To answer the original question, no. You shouldn't have to "heard" your blazer down the highway. My 75 has 4" of lift and 35" tires and I can cruise down the highway at posted speeds with one hand on the wheel. It's not a white knuckle ride. Winds are a problem with it having such a high profile, but that's to be expected. Otherwise it's easy to drive.

Your statement about the wheelbase being off is the key. This means either your rear axle isn't square to the chassis or the front isn't. It could be from a wreck as jonboy stated, or the frame is in a diamond shape, or one of the axles sheared a center pin and moved on the spring perch. If it wasn't in a wreck while you owned it I would focus less on the frame and more on the springs/axles.

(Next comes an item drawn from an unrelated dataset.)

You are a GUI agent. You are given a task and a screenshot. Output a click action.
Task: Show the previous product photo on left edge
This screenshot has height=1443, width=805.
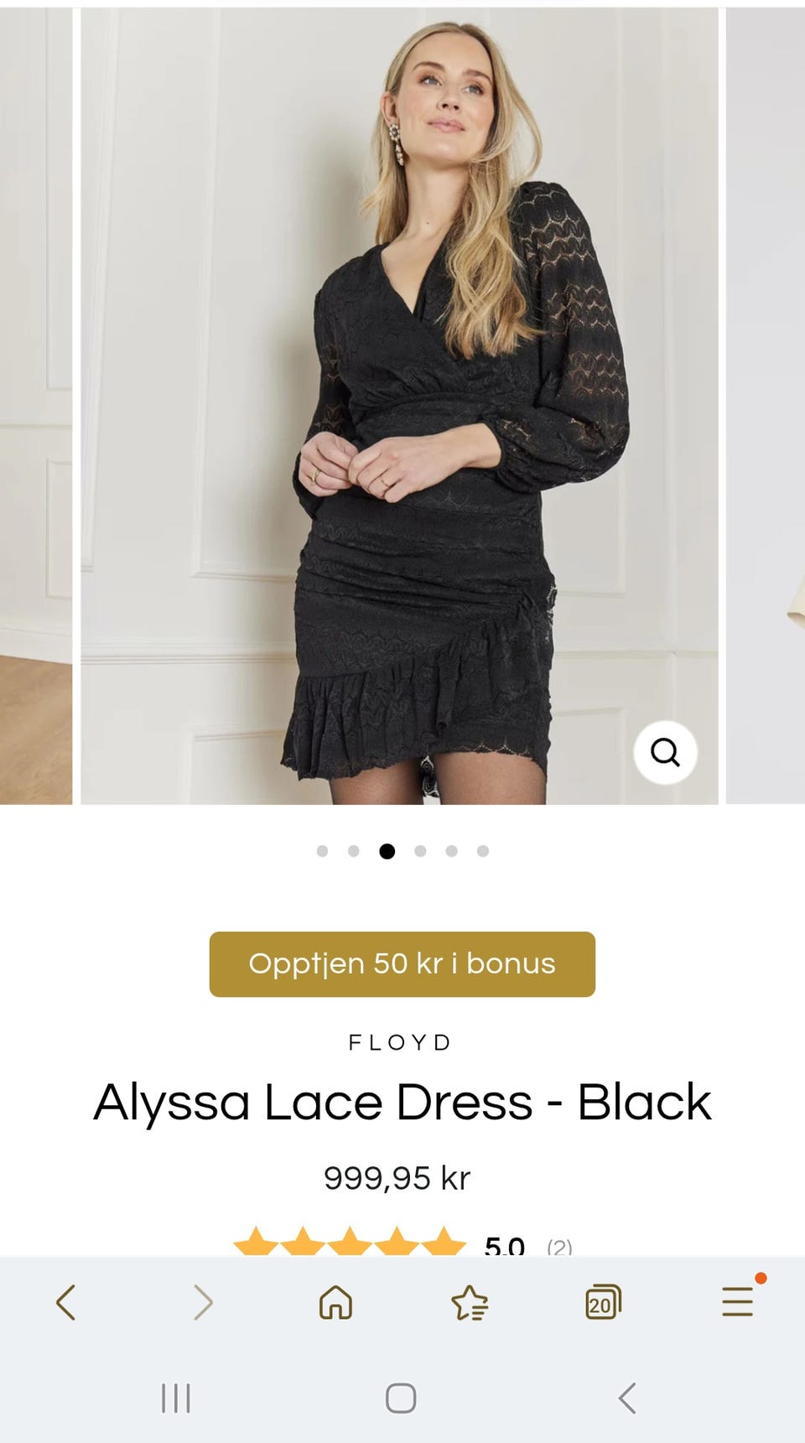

If the rear axle isn't square to the chassis you have what's called a thrust angle problem. The reason the truck is all over the place is the rear axle is trying to steer the truck in the direction it's pointed. All you can do to drive it is constantly react to the pull. I've driven 30-35ft class A motorhomes with a thrust angle problem and it's madness to drive. It would have to be even worse on a k5 with a much shorter wheelbase.

It might be worth the cost to take it to a shop and have it put on a 4wheel alignment rack. they can measure the thrust angle very quickly. Plus you might need the front end lined up after all the front end work you've done.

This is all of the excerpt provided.